Indeed. No-one is arguing that abolishing copyright today wouldn't be good for everyone but the rightsholders tomorrow. It's whether it's still good for everyone next week or next year or ten years from now that is in question.
Your point about the best amateur work today competing with good professional work from a decade or two ago is well made, and it's a sign of how far and how fast technology has evolved in recent years. However, it's also a sign that amateurs now have access to tools and techniques originally developed for professionals a few years ago. You're ignoring that in a world where no-one has any incentive to make big budget productions like Lord of the Rings or Game of Thrones, there is also no budget to develop those professional-grade tools in the first place and nothing to start the trickle down effect.

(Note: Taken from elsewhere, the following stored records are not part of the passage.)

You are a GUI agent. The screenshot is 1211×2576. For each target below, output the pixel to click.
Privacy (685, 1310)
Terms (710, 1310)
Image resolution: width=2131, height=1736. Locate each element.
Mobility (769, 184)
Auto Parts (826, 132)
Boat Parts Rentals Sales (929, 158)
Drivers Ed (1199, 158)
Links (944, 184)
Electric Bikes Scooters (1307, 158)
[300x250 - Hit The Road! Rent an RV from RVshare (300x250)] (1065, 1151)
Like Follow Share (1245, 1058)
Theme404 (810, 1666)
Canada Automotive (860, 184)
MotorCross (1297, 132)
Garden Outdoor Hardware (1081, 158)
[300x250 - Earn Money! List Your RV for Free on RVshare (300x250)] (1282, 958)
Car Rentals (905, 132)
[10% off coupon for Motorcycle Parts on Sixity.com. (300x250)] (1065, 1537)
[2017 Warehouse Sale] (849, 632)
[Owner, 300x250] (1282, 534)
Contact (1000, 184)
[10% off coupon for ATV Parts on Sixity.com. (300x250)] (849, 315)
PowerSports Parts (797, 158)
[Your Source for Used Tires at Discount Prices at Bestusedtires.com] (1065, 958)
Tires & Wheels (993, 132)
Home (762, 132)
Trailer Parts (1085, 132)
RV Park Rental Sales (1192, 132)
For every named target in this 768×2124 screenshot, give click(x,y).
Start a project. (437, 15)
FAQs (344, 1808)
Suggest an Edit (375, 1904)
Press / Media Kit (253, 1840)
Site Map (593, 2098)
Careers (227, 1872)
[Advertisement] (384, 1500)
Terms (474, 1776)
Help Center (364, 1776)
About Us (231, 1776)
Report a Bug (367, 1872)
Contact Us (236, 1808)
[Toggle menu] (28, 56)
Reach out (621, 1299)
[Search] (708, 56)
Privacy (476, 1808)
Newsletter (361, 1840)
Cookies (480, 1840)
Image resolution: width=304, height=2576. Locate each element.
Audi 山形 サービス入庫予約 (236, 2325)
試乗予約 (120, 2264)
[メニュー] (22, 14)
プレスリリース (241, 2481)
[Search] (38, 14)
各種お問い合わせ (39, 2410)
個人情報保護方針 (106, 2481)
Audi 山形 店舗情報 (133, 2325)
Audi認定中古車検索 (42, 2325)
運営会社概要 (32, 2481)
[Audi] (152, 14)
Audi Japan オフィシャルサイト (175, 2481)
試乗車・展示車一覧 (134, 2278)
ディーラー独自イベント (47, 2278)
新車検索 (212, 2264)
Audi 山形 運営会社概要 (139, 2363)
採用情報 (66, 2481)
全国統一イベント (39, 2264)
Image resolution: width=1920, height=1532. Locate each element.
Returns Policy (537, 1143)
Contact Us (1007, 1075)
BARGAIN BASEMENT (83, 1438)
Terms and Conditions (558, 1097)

I think you're also overstating the case dramatically. While today's dedicated and skilled amateurs can make work rivalling professional quality from yesteryear, few amateurs have the time and skill to actually do it. The rest of the time, you get music recordings that are good, but not as good as they would have been if someone had hired a professional recording studio with the right acoustics and equipment. You get the occasional brilliant piece of writing, but you have to filter out a thousand uninspired works of fan fiction to find it. You get a fun film project, but it looks like someone's friend held the camcorder and they ran through a couple of After Effects tutorials afterwards, because that really is what happened. And of course they used After Effects, probably downloaded from a pirate site, to do that, because for the most part the community-built alternatives to professionally created software don't cut it.
As a final point, the growth in capabilities and scale for modern creative projects is astounding. Twenty years ago, a single developer could create a state-of-the-art game, maybe with a little help from specialists on the graphics and audio fronts. Today, a single good developer can still create a fun game, but it won't look like the state-of-the-art, or anything close to it. I'm all for games with interesting gameplay and films with interesting storylines, and I'll be the first to agree that those are more important than the latest big budget effects and a full soundtrack. But professional quality work today can produce all of the above, and no small group of amateurs will ever compete with that, no matter how enthusiastic or skilled they might be or how long you wait.
So I don't think it's self-evident from your valid point about what some today's amateurs can do today that amateurs in a few years would match today's best professional work if we abolished the incentives for big budget productions tomorrow. Star Wars was released in 1977, nearly four decades ago, and today's hobbyists on YouTube are still doing light saber effects. At that rate, most of us will be dead before anyone is keeping up with what today's commercial industry can do.